• THE DATA:
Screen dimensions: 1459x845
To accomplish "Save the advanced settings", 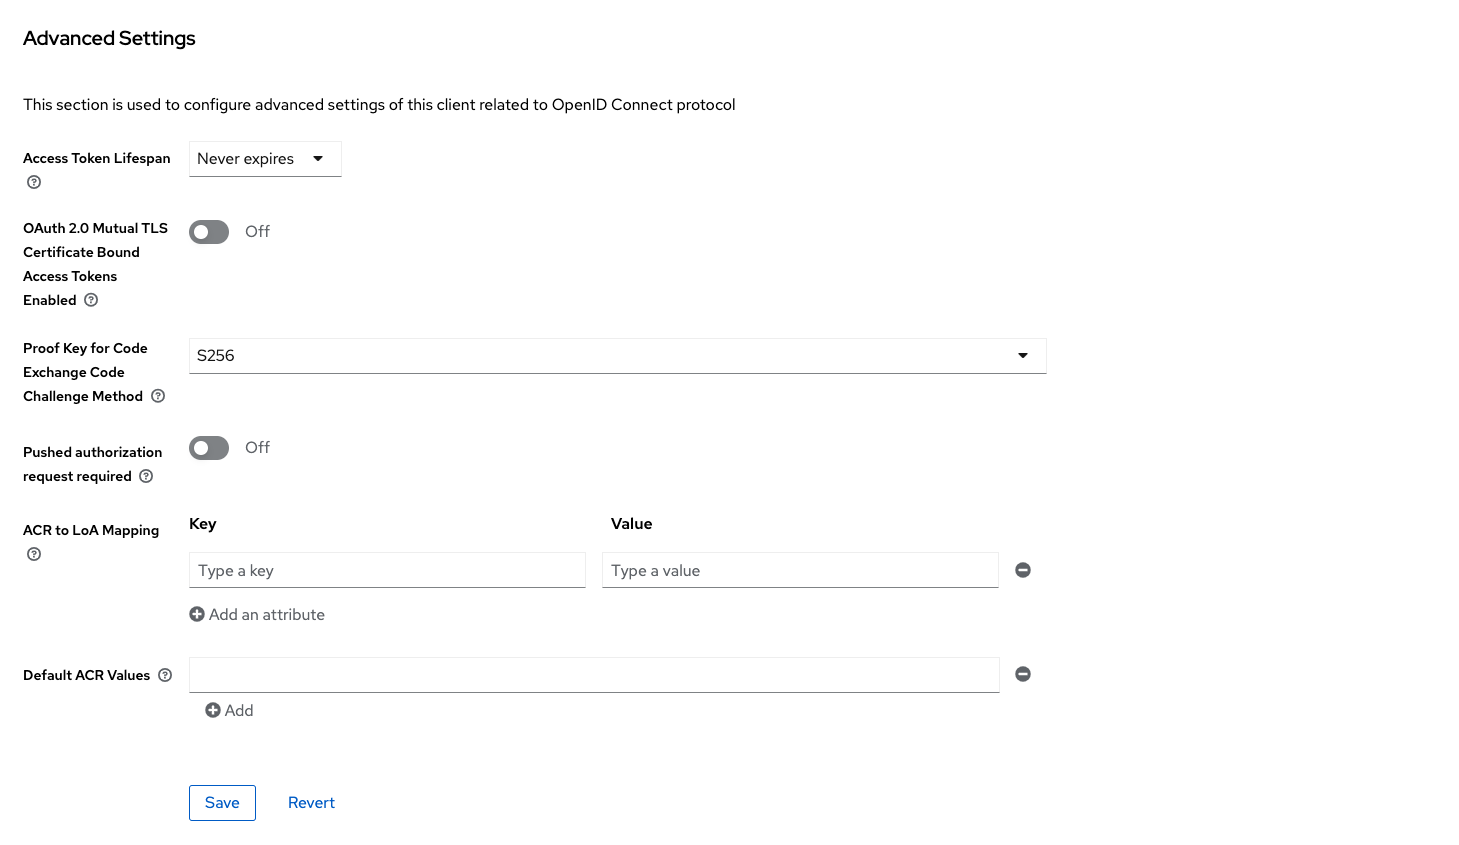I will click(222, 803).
* * *
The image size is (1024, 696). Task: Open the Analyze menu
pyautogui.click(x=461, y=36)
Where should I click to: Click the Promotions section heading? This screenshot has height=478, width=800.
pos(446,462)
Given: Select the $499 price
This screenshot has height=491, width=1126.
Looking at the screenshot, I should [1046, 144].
--
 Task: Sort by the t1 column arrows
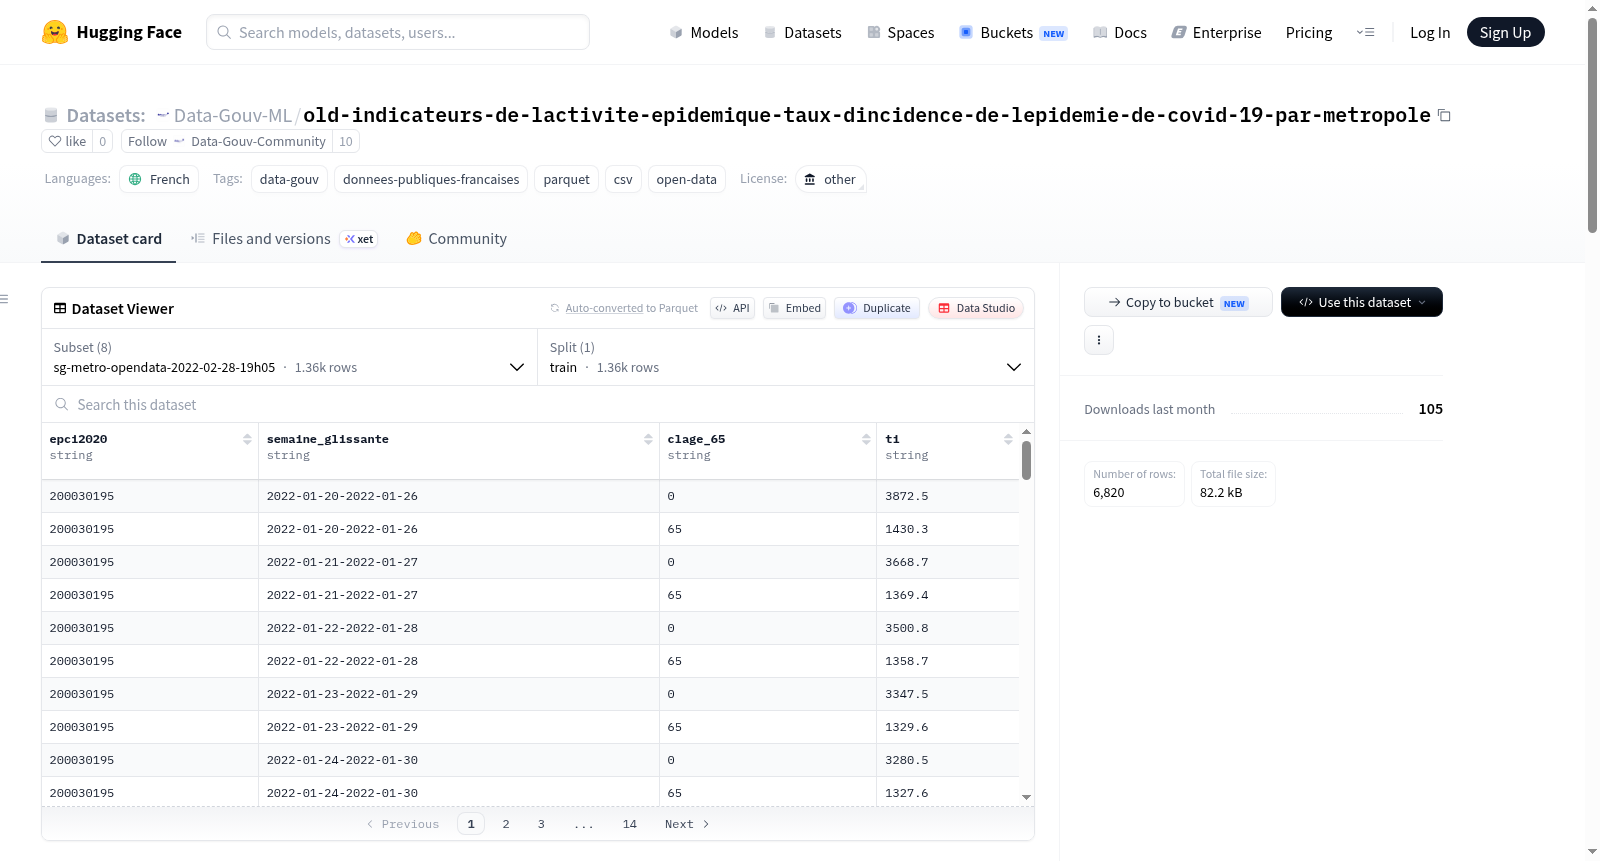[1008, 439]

• SHORT EXERCISE: Reproduce the material from the line with "Given: Select the $499 price" up to and including the line with "Looking at the", please.

• COMPLETE ANSWER:
Given: Select the $499 price
This screenshot has height=491, width=1126.
Looking at the screenshot, I should [1046, 144].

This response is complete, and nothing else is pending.